» **What is needed**:
Scan the data for "agent" and copy each matching line.

» **Task material**:
——

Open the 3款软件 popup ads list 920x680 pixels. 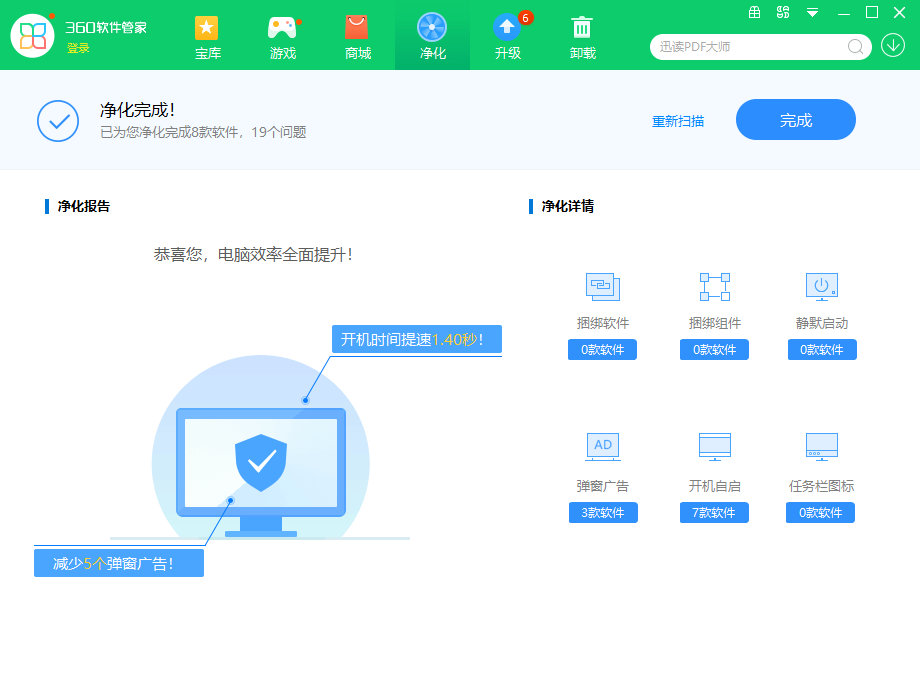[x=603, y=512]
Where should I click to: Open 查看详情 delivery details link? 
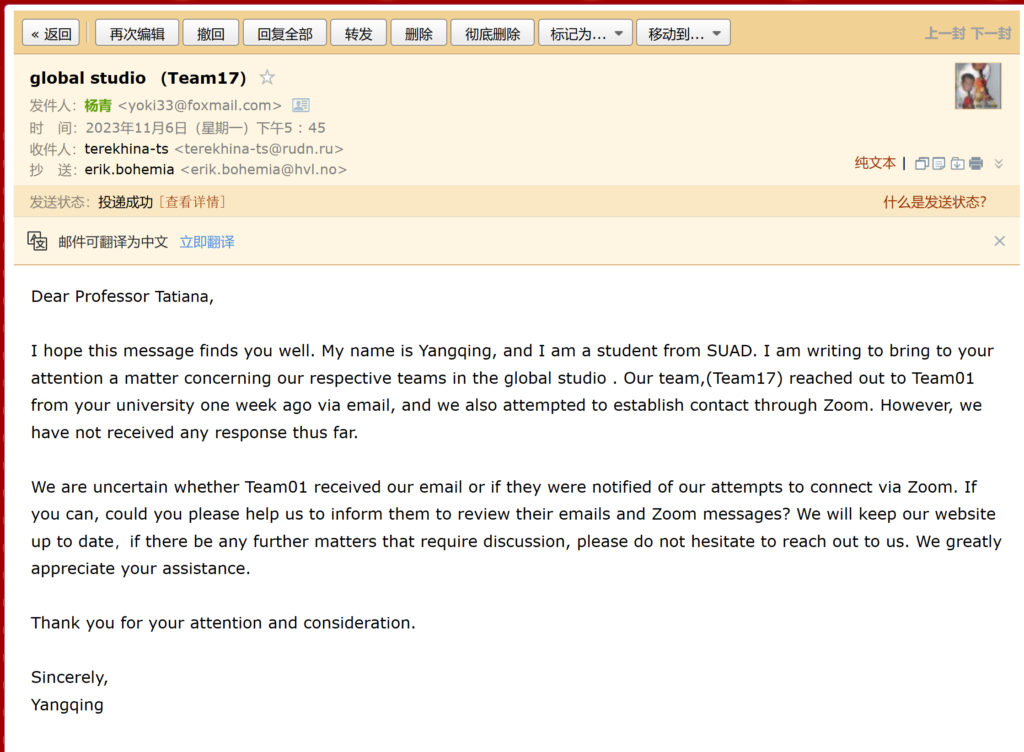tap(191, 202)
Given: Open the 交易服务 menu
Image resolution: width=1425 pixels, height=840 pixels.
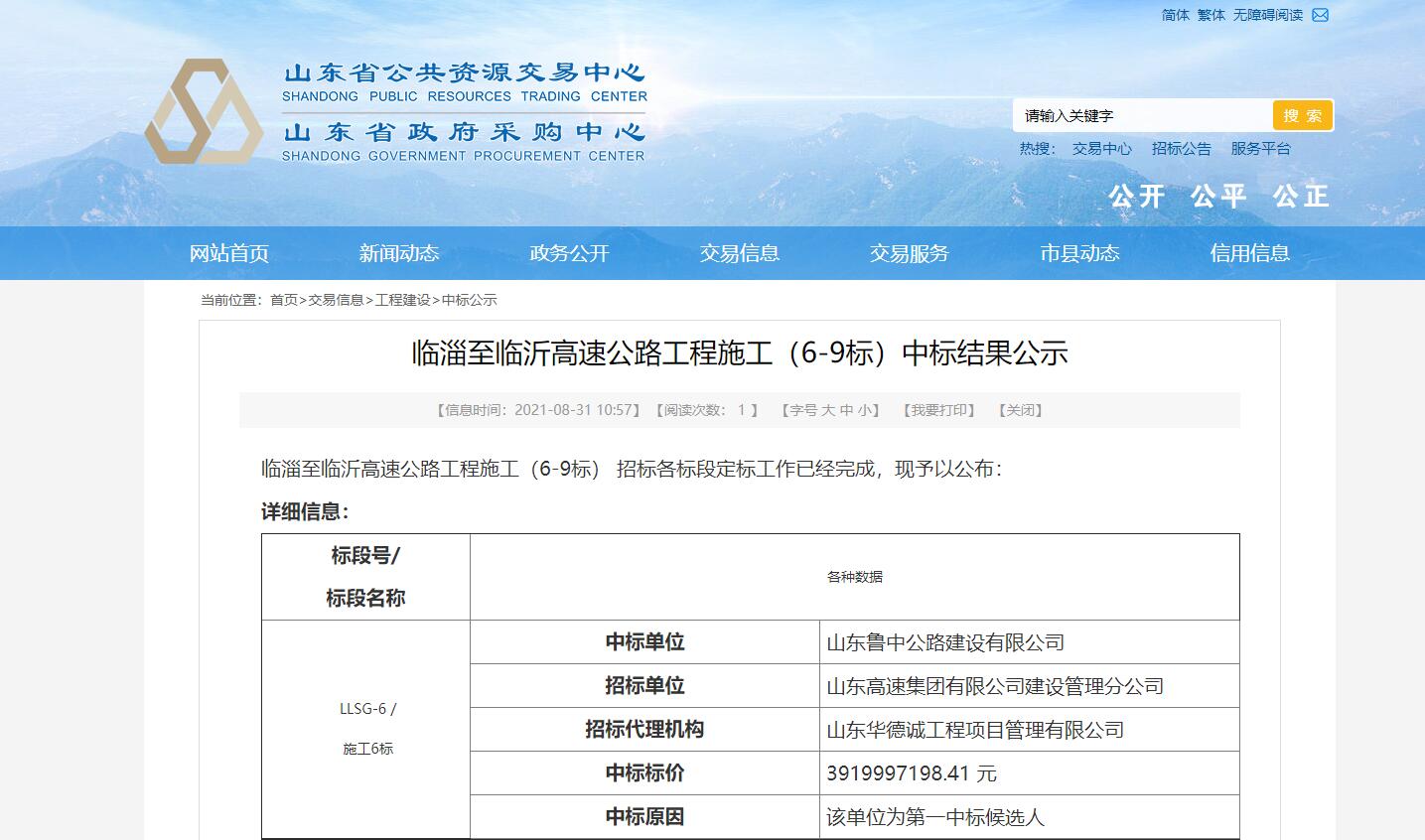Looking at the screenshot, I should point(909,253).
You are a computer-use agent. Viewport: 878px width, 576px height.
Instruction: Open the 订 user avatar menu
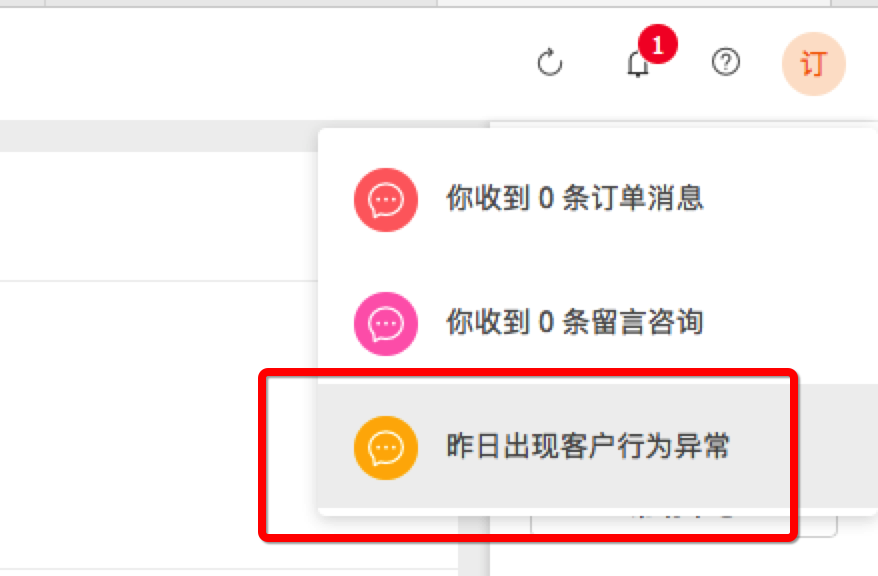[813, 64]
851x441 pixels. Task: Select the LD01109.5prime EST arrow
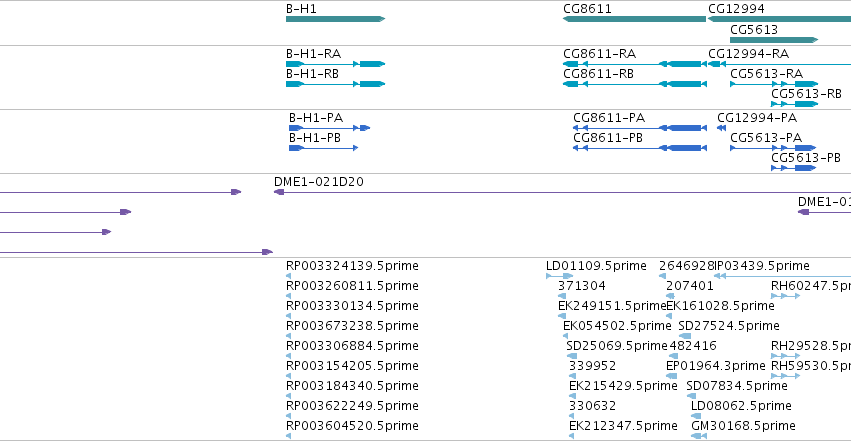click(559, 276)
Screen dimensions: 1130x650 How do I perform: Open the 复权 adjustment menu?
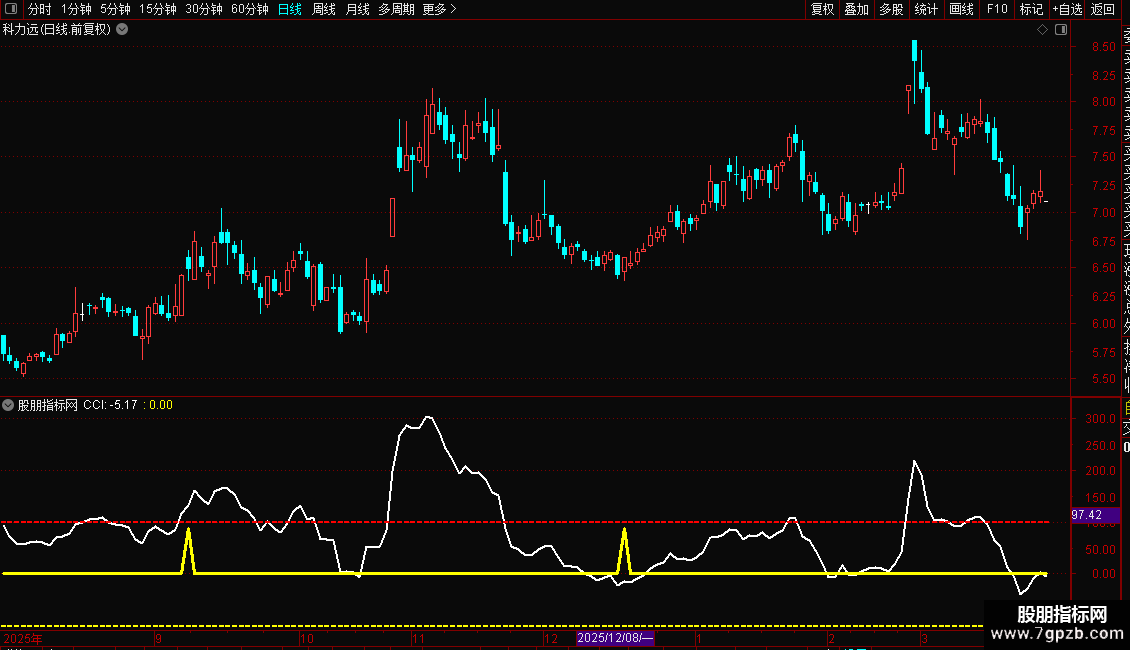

——

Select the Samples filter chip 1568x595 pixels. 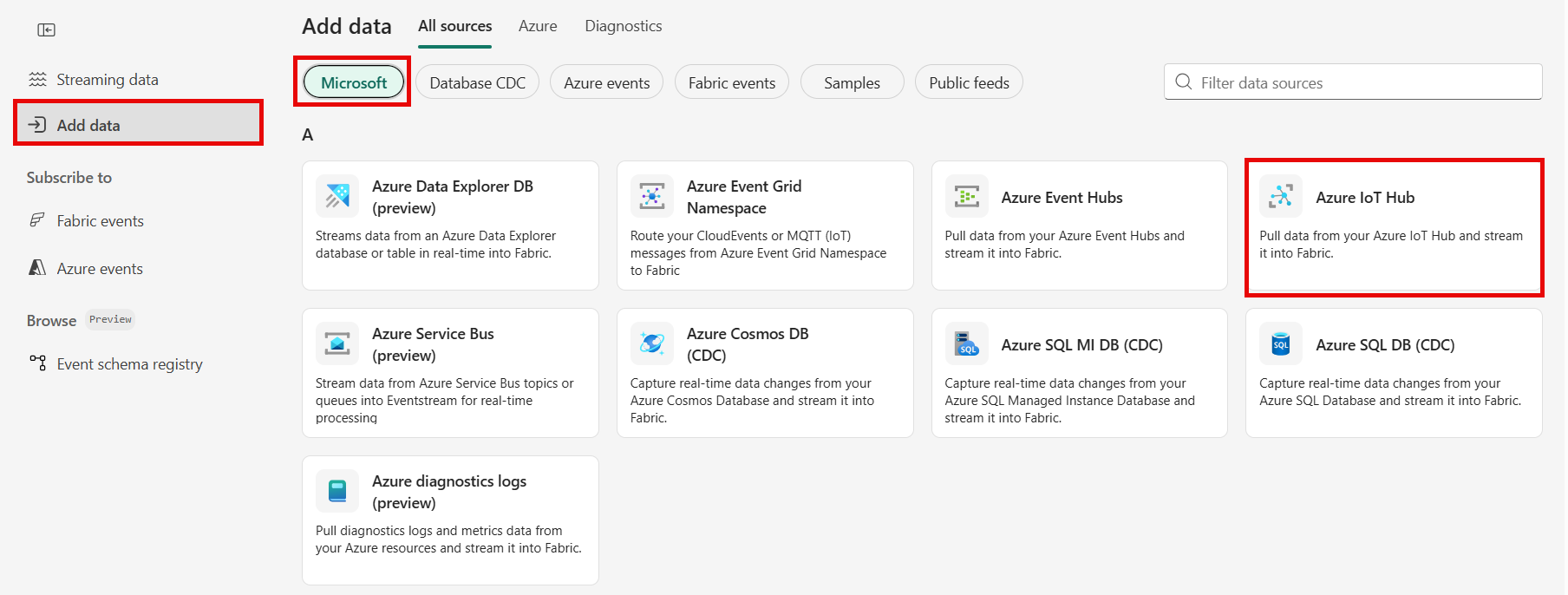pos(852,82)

——

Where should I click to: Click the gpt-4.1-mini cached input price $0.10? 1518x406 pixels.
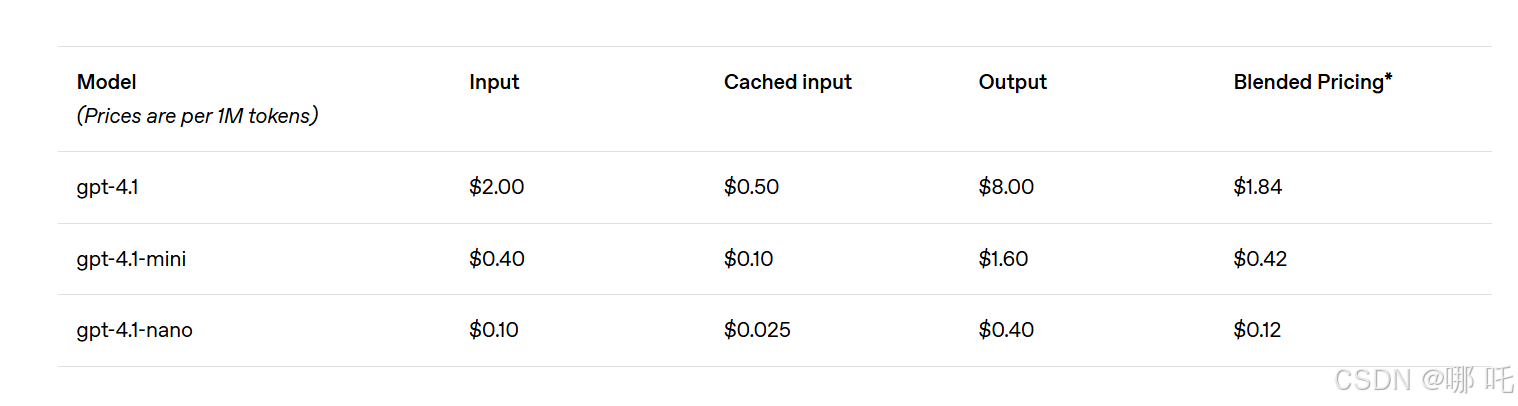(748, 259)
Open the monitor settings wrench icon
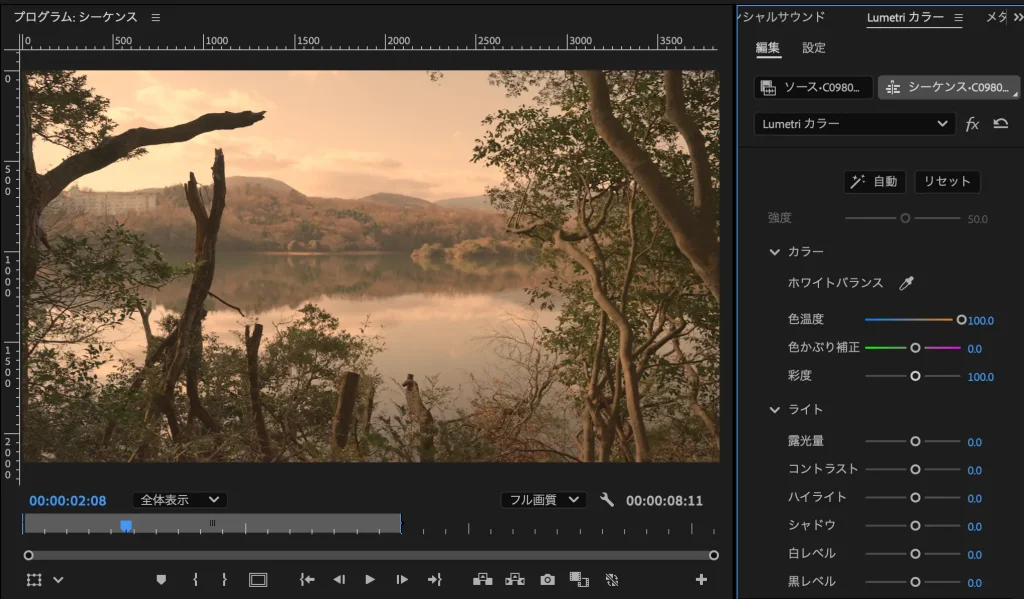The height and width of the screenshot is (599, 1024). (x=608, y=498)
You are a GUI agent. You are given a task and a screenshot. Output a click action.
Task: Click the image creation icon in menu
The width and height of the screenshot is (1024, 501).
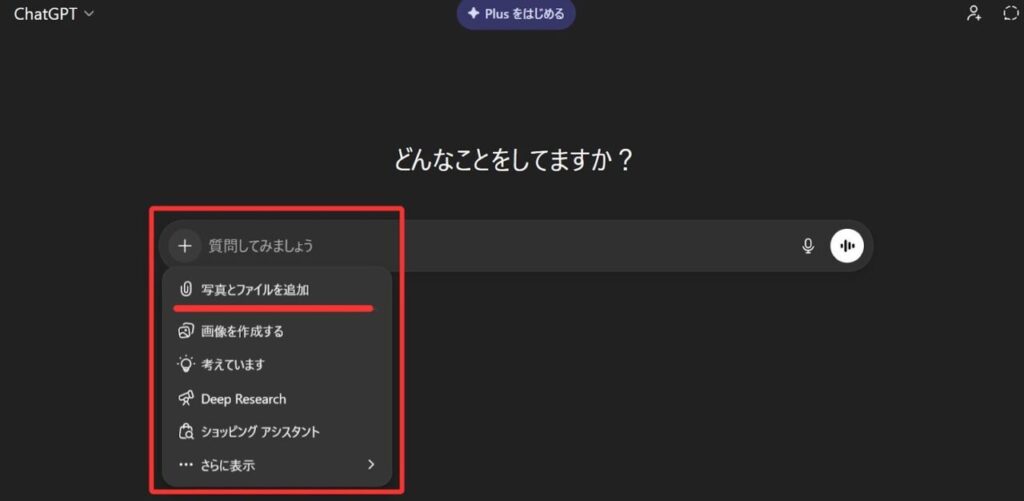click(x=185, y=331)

——

» **Output for this exercise**:
You are a computer-use agent. Viewport: 878px width, 576px height.
You are a GUI agent. You are given a task and a screenshot. Output a click action.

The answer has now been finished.